━━━ TEXT EXTRACT

In my experience, the Machine Learning part is usually the largest part of the interview. It may be a few basic questions, but it’s helpful to be prepared to more in-depth Machine Learning questions, especially if you claim to have worked with it on your CV.

General ML Questions

The ML part may start with something like:

What is the difference between supervised and unsupervised learning? Which algorithms are supervised learning and which are not? Why?
What is your favorite ML algorithm and why?

And then go into details

Regression

Describe the regression problem. Is it supervised learning? Why?
What is linear regression? Why is it called linear?
Discuss the bias-variance tradeoff.

Linear Regression:

What is Ordinary Least Squares Regression? How it can be learned?
Can you derive the OLS Regression formula? (For one-step solution)
Is model $Y \sim X_1 + X_2 + X_1 \, X_2$ still linear? Why?
Do we always need the intercept term? When do we need it and when do we not?
What is collinearity and what to do with it? How to remove multicollinearity?

━━━━━━
━━━ RECORDED INFORMATION

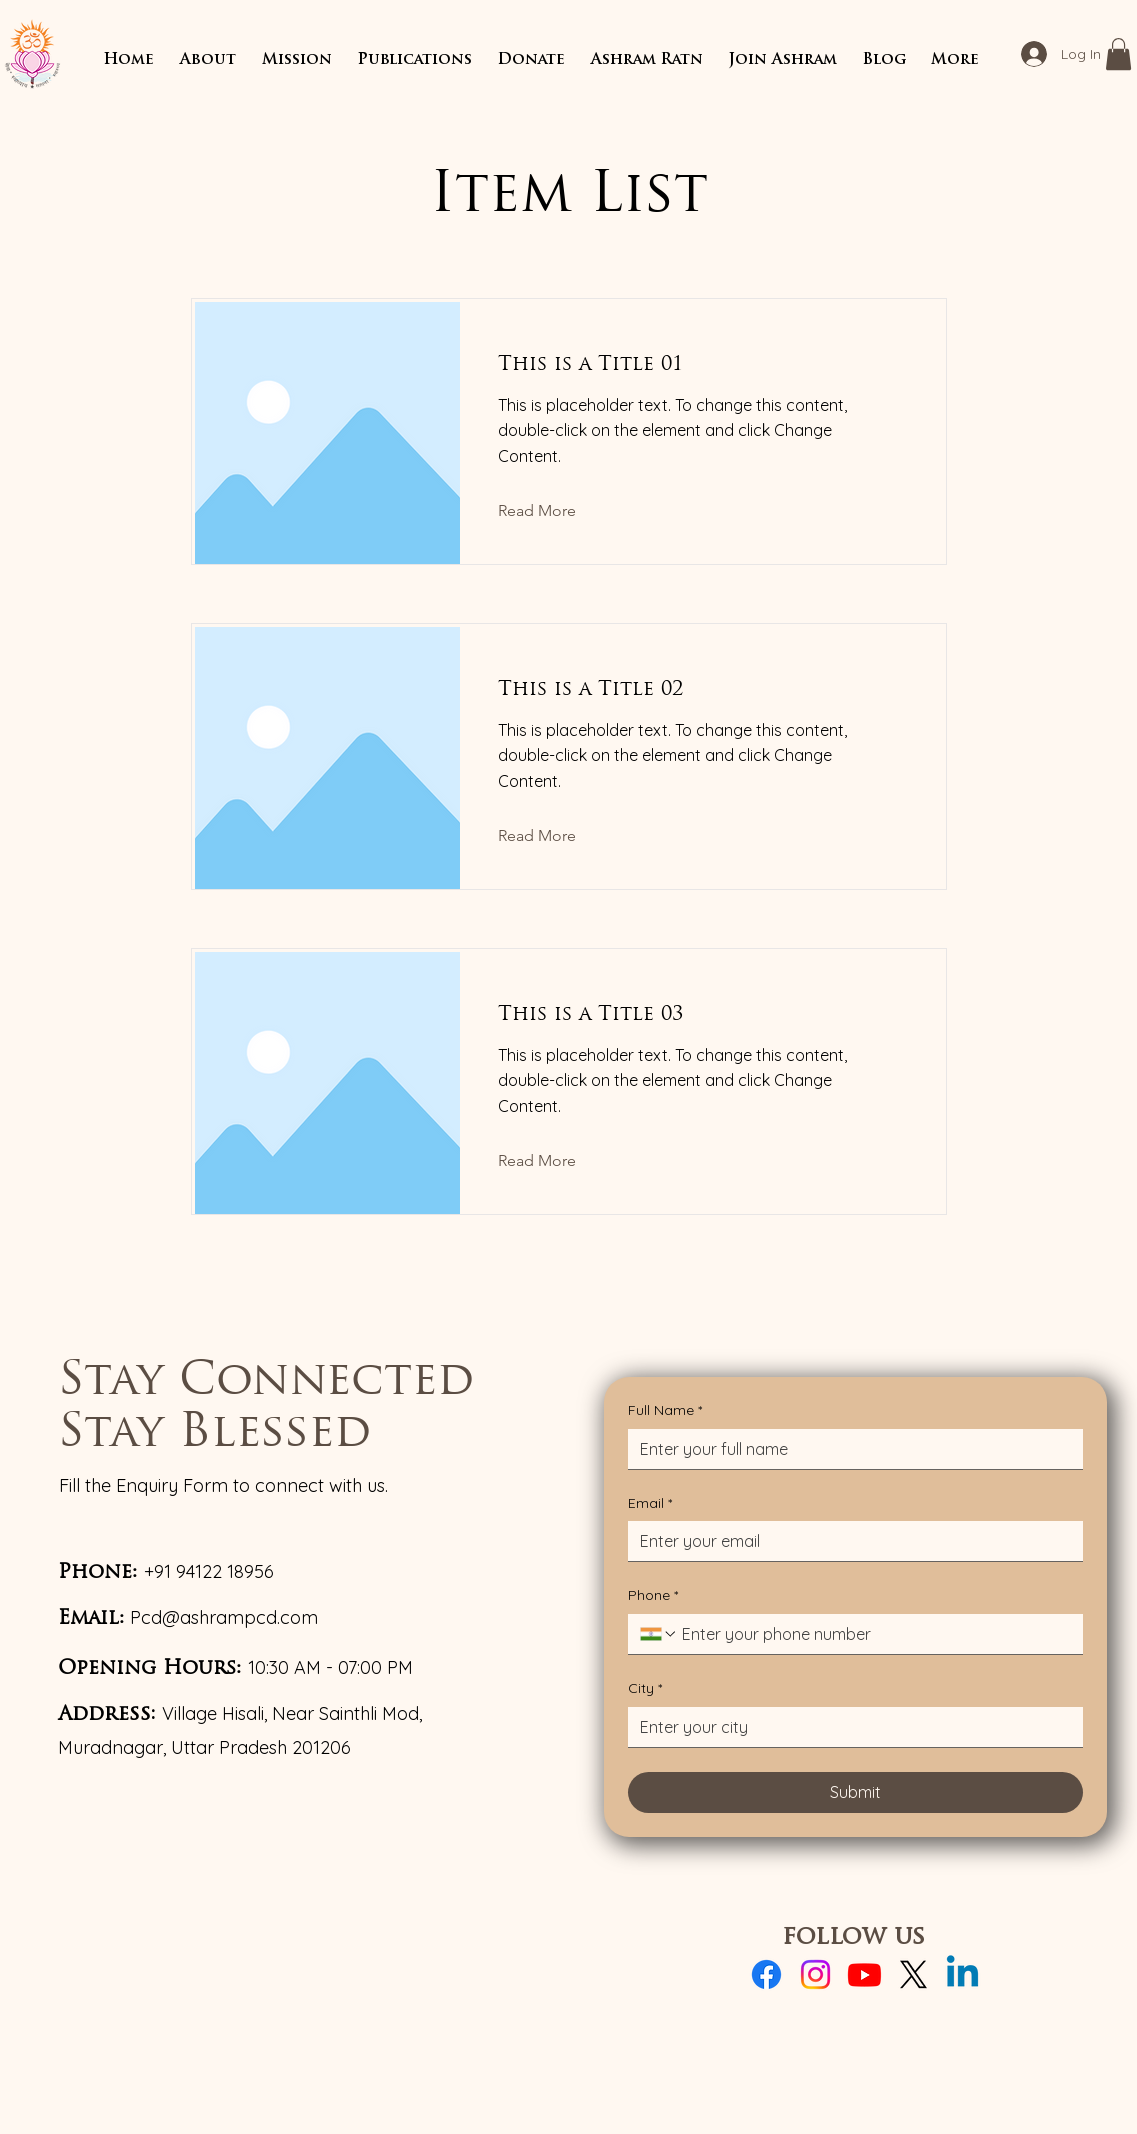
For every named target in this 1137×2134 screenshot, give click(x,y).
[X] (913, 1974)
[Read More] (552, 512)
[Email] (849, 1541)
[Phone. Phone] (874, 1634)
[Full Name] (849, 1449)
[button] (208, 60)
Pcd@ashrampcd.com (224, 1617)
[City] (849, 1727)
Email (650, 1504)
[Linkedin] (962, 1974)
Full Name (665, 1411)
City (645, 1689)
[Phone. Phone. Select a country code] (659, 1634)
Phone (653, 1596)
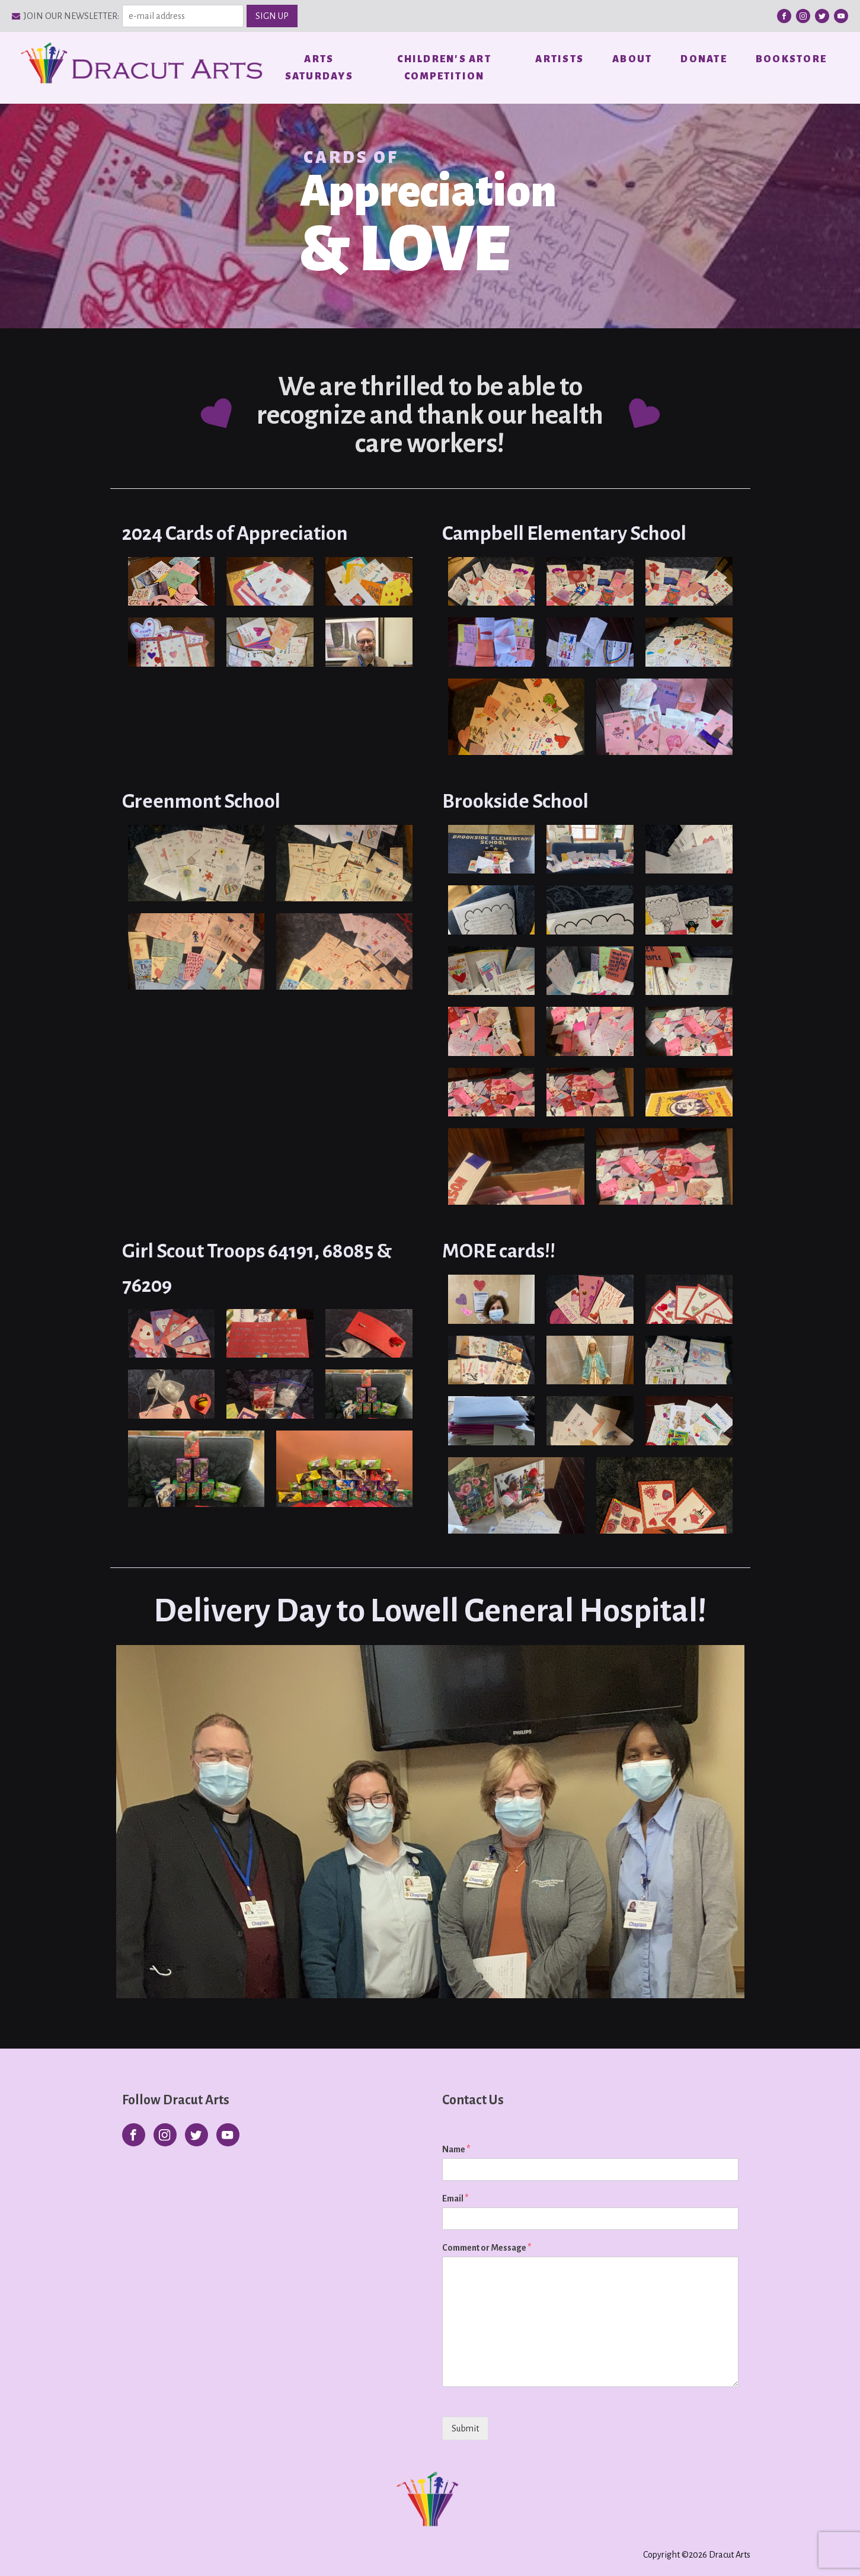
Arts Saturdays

━━━━━━
━━━ RECORDED INFORMATION

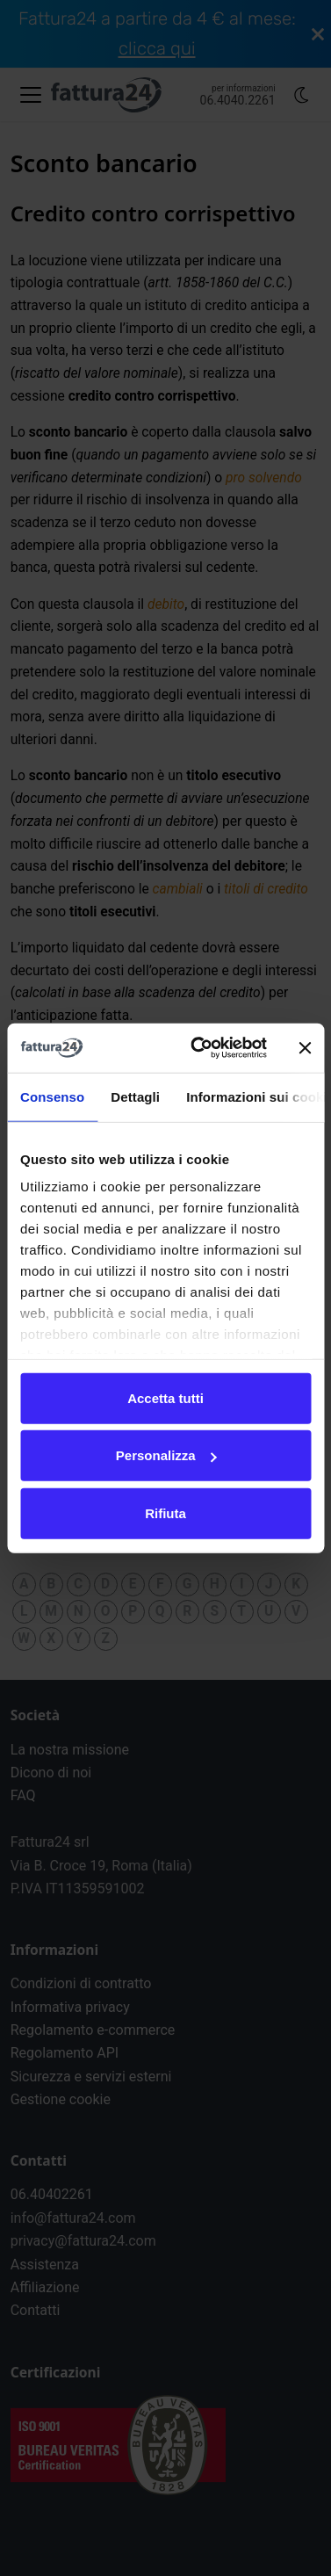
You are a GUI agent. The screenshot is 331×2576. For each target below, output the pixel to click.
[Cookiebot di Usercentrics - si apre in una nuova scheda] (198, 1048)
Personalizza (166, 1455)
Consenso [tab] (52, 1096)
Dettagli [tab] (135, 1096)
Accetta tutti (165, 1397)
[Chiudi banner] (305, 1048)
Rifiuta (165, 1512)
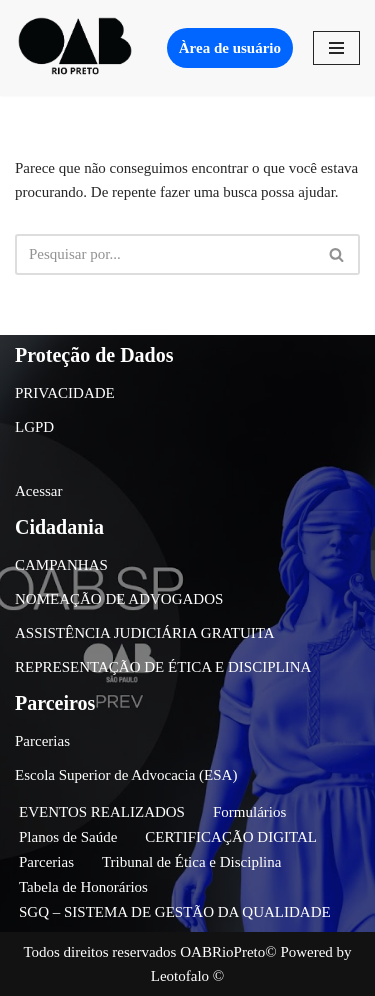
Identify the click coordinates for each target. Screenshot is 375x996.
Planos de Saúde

━━━━━━
━━━ RECORDED INFORMATION

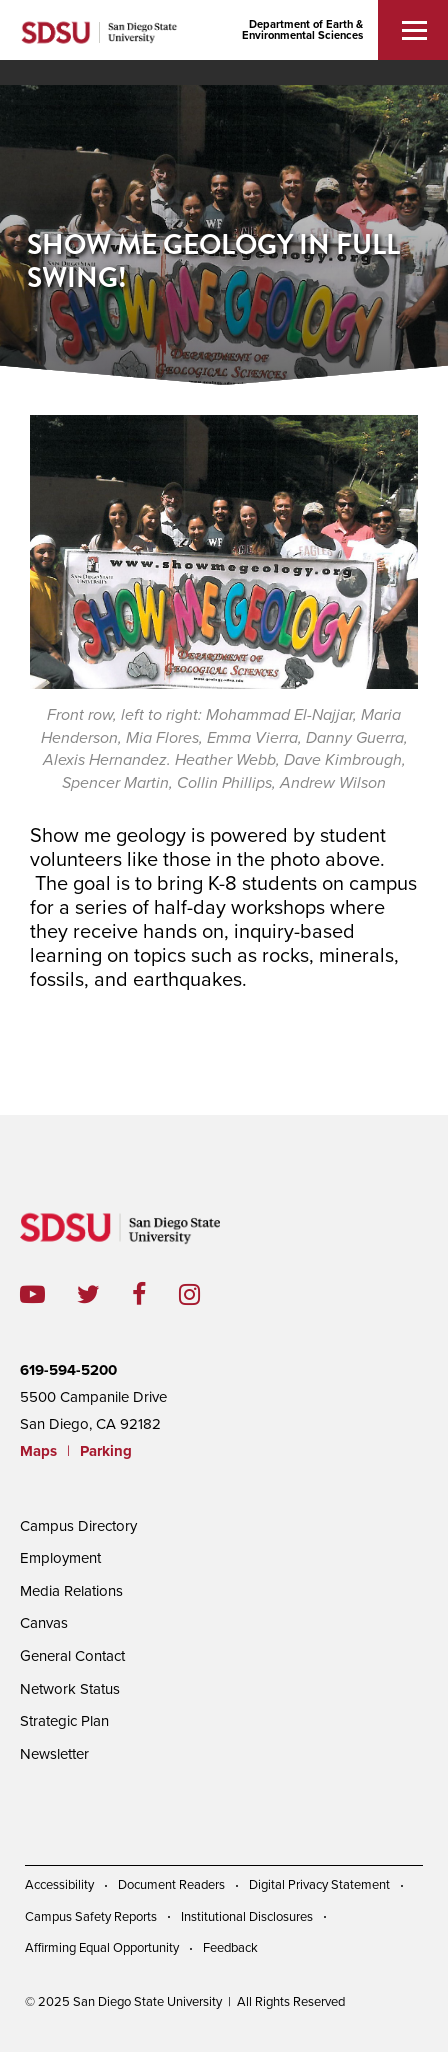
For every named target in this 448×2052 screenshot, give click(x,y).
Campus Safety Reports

━━━━━━

## SET OF TASKS
1 – Decide whether each statement below agrees with the text on machine learning interviews. Answer yes or no for each, and quote the words of that text that settle it.
(a) The text calls the Machine Learning part usually the smallest part of the interview.
(b) Under "Linear Regression:", the text asks whether the intercept term is always needed.
(c) Under the heading "Regression", the text lists the bias-variance tradeoff.
2 – Continue the text on machine learning interviews, picking up after its final line about multicollinearity.

## ANSWERS TO THE TASKS
1 –
(a) No: "the Machine Learning part is usually the largest part of the interview."
(b) Yes: "Do we always need the intercept term?"
(c) Yes: "Discuss the bias-variance tradeoff."

2 –
What if the design matrix is not full rank?
What is overfitting a regression model? What are ways to avoid it?
What is Ridge Regression? How is it different from OLS Regression? Why do we need it?
What is Lasso regression? How is it different from OLS and Ridge?

Linear Regression assumptions:

What are the assumptions required for linear regression?
What if some of these assumptions are violated?

Significant features in Regression

You would like to find significant features. How would you do that?
You fit a multiple regression to examine the effect of a particular feature. The feature comes back insignificant, but you believe it is significant. Why can it happen?
Your model considers the feature $X$ significant, and $Z$ is not, but you expected the opposite result. Why can it happen?

Evaluation

How to check is the regression model fits the data well?

Other algorithms for regression

Decision trees for regression
$k$ -Nearest Neighbors for regression. When to use?
Do you know others? E.g. Splines? LOESS/LOWESS?

Classification

Basic:

Can you describe what is the classification problem?
What is the simplest classification algorithm?
What classification algorithms do you know? Which one you like the most?

Decision trees:

What is a decision tree?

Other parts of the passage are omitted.